Fidel Munoz Leon appeals a
judgment convicting him of one count of repeated sexual assault of a child. Appellate counsel, Bradley J. Lochowicz,
filed a no-merit report seeking to withdraw as appellate counsel. See
Wis. Stat. Rule 809.32 (2011-12),[1]
and Anders
v.
California, 386 U.S. 738, 744 (1967). Leon filed a response and Attorney Lochowicz has filed a supplemental no-merit report addressing the issues Leon raised in his response. After considering the no-merit report, the response, and the supplemental no-merit report, and after conducting an independent review of the record, we agree with counsel’s assessment that there are no arguably meritorious appellate issues. Therefore, we summarily affirm the judgment of conviction. See Wis. Stat. Rule 809.21.
The no-merit report first addresses whether there would be arguable merit to an appellate challenge to Leon’s guilty plea. The plea colloquy complied in all respects with the requirements of Wis. Stat. § 971.08, and State v. Bangert, 131 Wis. 2d 246, 266-72, 389 N.W.2d 12 (1986). The circuit court addressed whether Leon understood the elements of the charge against him, the maximum penalties he faced, and the constitutional rights he would be waiving by entering a plea. The circuit court also ascertained that Leon had reviewed a plea questionnaire and waiver-of-rights form with his attorney and that he understood the information explained on that form. See State v. Moederndorfer, 141 Wis. 2d 823, 827-28, 416 N.W.2d 627 (Ct. App. 1987). Leon acknowledged that the complaint provided a sufficient factual basis for the plea. We therefore conclude that there would be no arguable merit to an appellate challenge involving the plea.
The no-merit report next addresses whether there would be arguable merit to a claim that the sentence imposed on Leon was unduly harsh or excessive. The circuit court sentenced Leon to eighteen years of imprisonment, with eight years of initial confinement and ten years of extended supervision. The circuit court considered all of the factors relevant to a sentencing determination, including aggravating factors, like the fact that Leon’s crimes had a severely negative impact on the child victim, and mitigating factors, like the fact that Leon did not have a history of criminal behavior. Because the circuit court explained its application of the various sentencing considerations in accordance with the framework set forth in State v. Gallion, 2004 WI 42, ¶¶39-46, 270 Wis. 2d 535, 678 N.W.2d 197, we conclude that there would be no arguable merit to a challenge to the sentence on appeal.

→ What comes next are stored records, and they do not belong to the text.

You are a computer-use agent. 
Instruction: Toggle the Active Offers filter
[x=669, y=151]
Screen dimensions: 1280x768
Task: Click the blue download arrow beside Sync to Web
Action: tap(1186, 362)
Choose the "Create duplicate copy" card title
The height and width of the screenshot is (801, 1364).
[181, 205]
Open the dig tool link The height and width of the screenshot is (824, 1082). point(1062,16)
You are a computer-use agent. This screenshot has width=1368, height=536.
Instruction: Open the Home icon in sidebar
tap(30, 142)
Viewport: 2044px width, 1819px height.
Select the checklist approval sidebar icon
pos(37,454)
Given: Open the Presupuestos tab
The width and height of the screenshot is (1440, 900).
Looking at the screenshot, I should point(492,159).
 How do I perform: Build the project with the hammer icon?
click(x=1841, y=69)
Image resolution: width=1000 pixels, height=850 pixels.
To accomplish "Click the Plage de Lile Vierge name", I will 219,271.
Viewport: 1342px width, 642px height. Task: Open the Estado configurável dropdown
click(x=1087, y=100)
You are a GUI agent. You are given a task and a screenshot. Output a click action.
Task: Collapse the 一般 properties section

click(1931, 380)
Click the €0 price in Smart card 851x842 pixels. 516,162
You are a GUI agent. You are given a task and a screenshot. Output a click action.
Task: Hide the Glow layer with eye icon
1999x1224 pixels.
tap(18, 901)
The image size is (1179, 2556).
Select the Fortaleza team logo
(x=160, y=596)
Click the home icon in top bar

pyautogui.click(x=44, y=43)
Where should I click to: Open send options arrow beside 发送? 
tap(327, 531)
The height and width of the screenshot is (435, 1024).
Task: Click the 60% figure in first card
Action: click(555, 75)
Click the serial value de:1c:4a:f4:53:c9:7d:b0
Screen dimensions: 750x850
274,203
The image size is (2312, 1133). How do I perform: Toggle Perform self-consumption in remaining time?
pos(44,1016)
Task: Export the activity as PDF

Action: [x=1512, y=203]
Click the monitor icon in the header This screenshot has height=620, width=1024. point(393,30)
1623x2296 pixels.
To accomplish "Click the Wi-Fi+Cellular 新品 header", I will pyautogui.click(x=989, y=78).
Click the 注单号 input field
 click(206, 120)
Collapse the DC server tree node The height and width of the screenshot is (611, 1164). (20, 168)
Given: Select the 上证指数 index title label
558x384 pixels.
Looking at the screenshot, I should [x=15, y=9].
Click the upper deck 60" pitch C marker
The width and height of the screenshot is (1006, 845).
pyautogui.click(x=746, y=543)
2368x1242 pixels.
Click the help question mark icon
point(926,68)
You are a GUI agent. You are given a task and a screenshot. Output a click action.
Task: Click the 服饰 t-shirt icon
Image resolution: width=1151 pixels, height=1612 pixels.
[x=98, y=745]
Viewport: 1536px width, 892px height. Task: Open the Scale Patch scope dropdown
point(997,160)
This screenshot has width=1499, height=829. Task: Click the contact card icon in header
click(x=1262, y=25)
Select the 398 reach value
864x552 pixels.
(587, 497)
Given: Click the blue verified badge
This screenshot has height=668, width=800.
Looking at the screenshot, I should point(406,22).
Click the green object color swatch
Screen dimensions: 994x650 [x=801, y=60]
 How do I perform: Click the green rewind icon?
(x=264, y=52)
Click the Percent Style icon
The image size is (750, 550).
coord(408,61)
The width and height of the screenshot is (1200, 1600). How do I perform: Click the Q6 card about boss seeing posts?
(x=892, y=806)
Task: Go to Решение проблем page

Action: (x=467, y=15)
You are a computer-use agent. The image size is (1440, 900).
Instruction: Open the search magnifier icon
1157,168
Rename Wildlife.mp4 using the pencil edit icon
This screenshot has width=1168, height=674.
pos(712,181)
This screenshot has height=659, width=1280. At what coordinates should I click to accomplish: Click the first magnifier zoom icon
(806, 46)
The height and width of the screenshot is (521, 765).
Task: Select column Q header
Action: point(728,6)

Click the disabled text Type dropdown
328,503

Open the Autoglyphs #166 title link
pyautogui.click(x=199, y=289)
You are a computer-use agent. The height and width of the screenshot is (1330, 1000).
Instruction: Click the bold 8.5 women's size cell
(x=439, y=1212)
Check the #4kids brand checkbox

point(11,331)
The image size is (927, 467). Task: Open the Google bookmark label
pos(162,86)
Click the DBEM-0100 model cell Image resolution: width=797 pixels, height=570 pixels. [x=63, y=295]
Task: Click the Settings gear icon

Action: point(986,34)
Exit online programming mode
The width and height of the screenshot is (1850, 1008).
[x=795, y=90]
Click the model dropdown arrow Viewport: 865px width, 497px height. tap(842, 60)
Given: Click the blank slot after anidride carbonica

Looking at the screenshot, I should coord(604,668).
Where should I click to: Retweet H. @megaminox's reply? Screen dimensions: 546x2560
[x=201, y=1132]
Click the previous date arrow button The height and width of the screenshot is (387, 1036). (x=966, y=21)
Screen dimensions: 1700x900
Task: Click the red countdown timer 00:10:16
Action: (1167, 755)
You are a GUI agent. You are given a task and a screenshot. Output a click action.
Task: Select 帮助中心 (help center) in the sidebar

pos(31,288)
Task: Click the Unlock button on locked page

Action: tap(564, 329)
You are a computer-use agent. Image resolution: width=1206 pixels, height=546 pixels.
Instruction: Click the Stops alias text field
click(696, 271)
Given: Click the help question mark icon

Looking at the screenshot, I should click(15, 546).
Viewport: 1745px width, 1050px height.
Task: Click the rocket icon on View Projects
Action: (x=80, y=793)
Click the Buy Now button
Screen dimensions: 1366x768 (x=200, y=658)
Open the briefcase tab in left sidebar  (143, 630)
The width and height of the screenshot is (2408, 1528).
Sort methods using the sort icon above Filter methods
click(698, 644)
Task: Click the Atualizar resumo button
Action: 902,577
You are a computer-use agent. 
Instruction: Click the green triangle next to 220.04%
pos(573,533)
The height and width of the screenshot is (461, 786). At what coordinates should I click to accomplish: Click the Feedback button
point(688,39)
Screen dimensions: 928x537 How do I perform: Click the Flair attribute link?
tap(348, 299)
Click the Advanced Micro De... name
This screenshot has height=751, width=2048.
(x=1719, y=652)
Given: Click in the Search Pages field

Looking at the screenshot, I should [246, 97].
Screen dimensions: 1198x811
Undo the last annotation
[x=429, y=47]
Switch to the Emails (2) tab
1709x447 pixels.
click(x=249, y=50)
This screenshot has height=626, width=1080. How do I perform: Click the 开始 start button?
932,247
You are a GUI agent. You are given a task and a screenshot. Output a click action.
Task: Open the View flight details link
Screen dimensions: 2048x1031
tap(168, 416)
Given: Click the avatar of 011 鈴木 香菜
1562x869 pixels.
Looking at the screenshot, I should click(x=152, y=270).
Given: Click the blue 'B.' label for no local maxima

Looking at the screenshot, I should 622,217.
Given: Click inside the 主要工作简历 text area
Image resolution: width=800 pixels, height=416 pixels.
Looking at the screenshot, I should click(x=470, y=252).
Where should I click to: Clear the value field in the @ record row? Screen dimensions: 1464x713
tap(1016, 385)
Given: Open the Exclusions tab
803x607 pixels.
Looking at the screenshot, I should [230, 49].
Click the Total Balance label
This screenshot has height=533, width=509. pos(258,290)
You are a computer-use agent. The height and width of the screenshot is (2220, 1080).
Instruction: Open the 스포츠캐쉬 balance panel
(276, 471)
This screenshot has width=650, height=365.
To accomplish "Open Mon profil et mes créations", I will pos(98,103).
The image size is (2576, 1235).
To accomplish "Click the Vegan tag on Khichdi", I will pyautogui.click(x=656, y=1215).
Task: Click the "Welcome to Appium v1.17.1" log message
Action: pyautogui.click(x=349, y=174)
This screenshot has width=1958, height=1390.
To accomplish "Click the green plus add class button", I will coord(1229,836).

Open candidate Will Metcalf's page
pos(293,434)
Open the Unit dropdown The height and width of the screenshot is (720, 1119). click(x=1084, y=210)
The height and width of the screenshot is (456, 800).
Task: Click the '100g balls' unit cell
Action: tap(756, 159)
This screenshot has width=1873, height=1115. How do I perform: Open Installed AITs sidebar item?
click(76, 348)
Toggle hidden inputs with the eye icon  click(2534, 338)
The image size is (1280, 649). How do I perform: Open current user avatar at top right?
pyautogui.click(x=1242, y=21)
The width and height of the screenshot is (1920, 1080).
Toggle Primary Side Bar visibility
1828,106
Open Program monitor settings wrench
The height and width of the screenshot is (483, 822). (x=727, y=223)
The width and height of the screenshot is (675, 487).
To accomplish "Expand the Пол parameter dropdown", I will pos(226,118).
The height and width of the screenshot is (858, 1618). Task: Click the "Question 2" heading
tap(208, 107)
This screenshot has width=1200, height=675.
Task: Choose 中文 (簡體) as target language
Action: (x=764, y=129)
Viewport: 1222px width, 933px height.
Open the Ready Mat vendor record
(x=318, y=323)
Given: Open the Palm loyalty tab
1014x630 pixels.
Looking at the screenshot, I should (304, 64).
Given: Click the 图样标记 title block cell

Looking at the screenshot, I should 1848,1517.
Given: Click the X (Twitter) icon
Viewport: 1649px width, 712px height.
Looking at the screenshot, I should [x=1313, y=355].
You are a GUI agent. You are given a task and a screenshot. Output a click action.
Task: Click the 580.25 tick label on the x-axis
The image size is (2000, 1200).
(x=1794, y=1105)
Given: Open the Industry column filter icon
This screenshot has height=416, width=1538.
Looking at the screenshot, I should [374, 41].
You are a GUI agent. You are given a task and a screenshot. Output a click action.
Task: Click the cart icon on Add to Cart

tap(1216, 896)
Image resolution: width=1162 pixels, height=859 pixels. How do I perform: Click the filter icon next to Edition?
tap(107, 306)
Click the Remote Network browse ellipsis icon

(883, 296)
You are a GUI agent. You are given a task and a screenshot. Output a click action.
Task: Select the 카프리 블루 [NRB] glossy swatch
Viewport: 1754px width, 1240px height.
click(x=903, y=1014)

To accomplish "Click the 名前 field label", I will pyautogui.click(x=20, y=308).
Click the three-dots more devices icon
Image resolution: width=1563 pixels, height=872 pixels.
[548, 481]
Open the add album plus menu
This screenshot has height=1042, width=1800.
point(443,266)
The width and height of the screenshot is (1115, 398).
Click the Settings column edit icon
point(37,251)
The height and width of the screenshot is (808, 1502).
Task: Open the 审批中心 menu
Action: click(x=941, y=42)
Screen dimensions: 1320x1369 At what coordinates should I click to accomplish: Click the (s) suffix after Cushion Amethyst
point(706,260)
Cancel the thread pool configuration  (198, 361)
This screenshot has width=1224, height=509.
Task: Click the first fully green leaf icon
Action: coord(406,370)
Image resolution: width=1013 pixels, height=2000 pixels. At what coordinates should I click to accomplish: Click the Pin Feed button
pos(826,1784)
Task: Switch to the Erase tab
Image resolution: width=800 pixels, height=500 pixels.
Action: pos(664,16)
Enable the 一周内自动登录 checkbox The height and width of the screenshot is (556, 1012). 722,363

In his response, Leon asks that his eight-year term of initial confinement be shortened to five years. He expresses remorse for his actions, but states that he will not be eligible at this time for sex offender treatment given the length of his sentence. He also states that the circuit court indicated in its sentencing remarks that the sentence was too lengthy. After reviewing the sentencing transcript and the response, we disagree with Leon’s characterization of the circuit court’s comments. The circuit court stated that the sentence might be lengthy for someone who had never spent a day in prison before, but also stated that it believed that the sentence was appropriate given Leon’s actions. As for Leon’s request that the sentence be reduced, the length of his sentence was committed to the circuit court’s discretion. A circuit court properly exercises its discretion if it examines the relevant facts, applies a proper standard of law and, using a demonstrated rational process, reaches a conclusion that a reasonable judge could reach. See State v. Stenzel, 2004 WI App 181, ¶8, 276 Wis. 2d 224, 688 N.W.2d 20. We will not overturn the circuit court’s decision unless it makes an error of law or otherwise misuses its discretion, which it has not done here. There would be no arguable merit to an appellate claim that Leon’s sentence should be reduced to five years.
Our independent review of the record reveals no potential issues for appeal. Therefore, we affirm the judgment of conviction and relieve Attorney Lochowicz of further representation of Leon in this matter.
IT IS ORDERED that the judgment of conviction is summarily affirmed. See Wis. Stat. Rule 809.21.
IT IS FURTHER ORDERED that Attorney Bradley J. Lochowicz is relieved of any further representation of Leon in this matter. See Wis. Stat. Rule 809.32(3).